Start of EXERCISE DATA

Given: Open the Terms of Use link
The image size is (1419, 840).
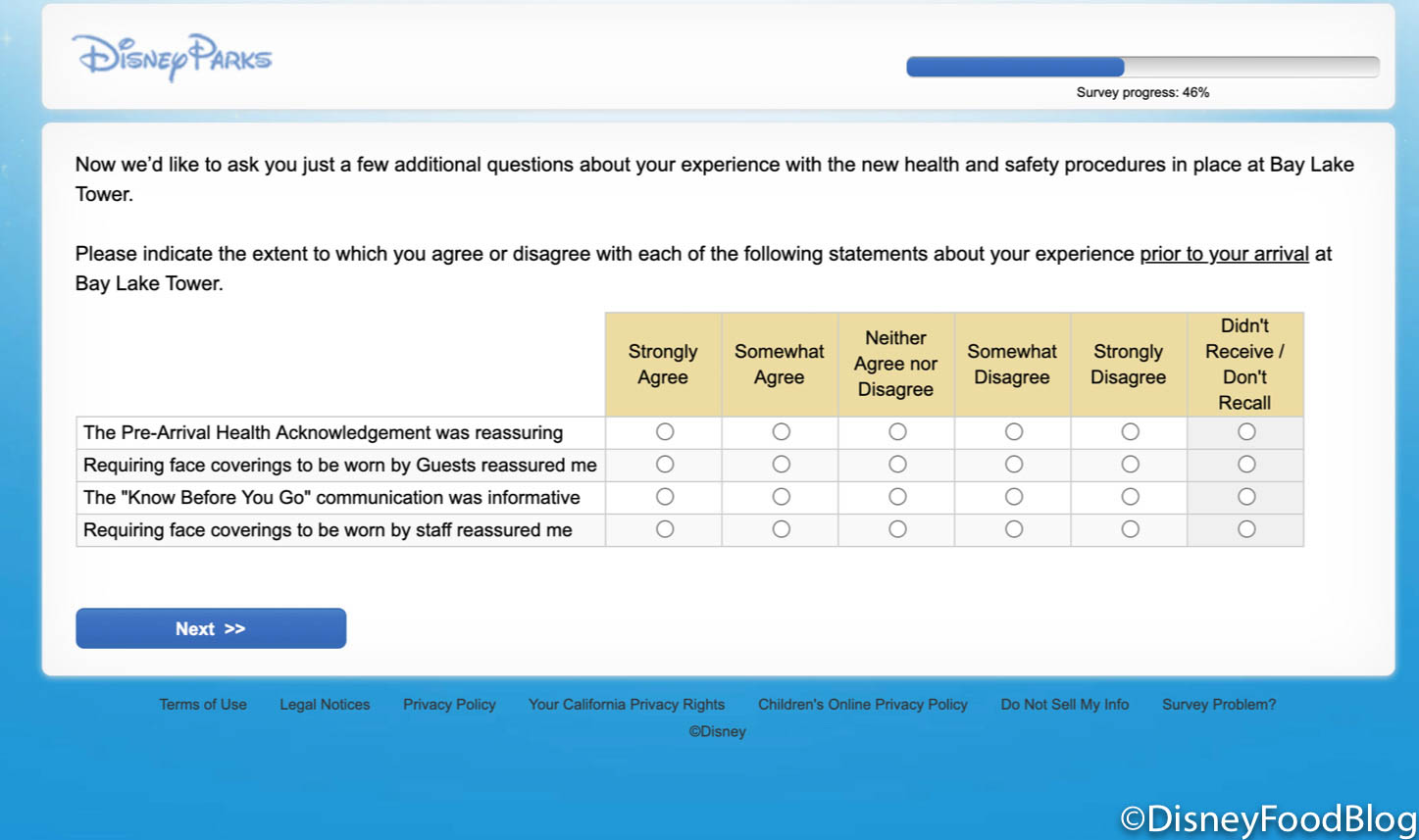Looking at the screenshot, I should pyautogui.click(x=203, y=705).
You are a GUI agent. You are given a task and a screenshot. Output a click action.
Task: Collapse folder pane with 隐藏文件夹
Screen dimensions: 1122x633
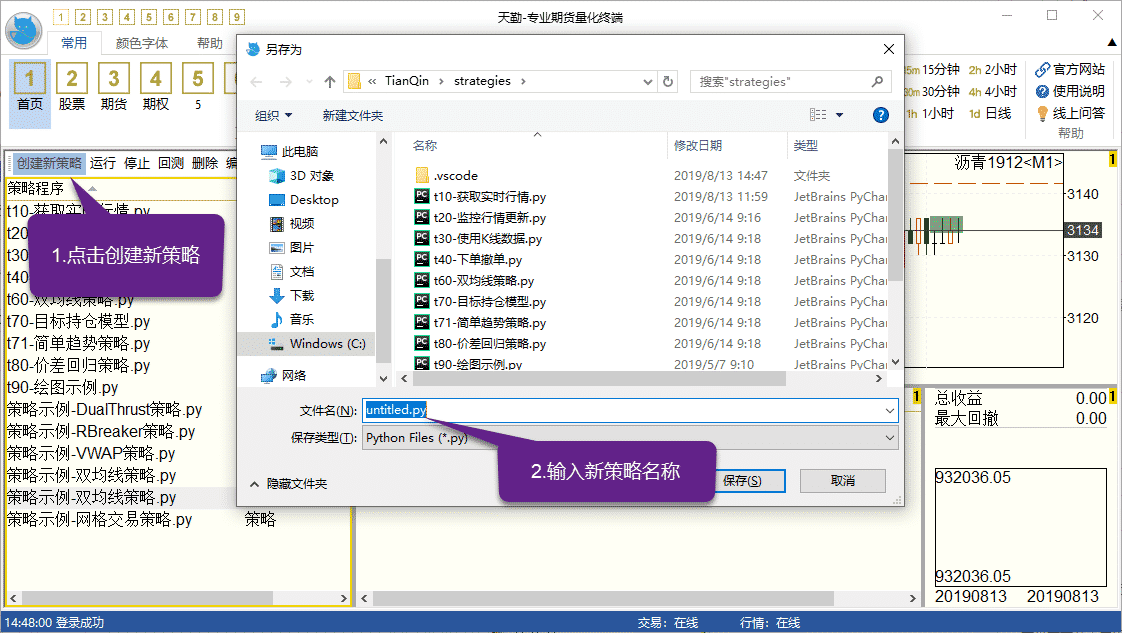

End of EXERCISE DATA

TASK INSTRUCTIONS:
Leave out the pictures and transcribe the entries above exactly.

EXERCISE SOLUTION:
Given: Open the Terms of Use link
The image size is (1419, 840).
Looking at the screenshot, I should pyautogui.click(x=203, y=705).
You are a GUI agent. You are given a task and a screenshot. Output a click action.
Task: Collapse folder pane with 隐藏文件夹
Screen dimensions: 1122x633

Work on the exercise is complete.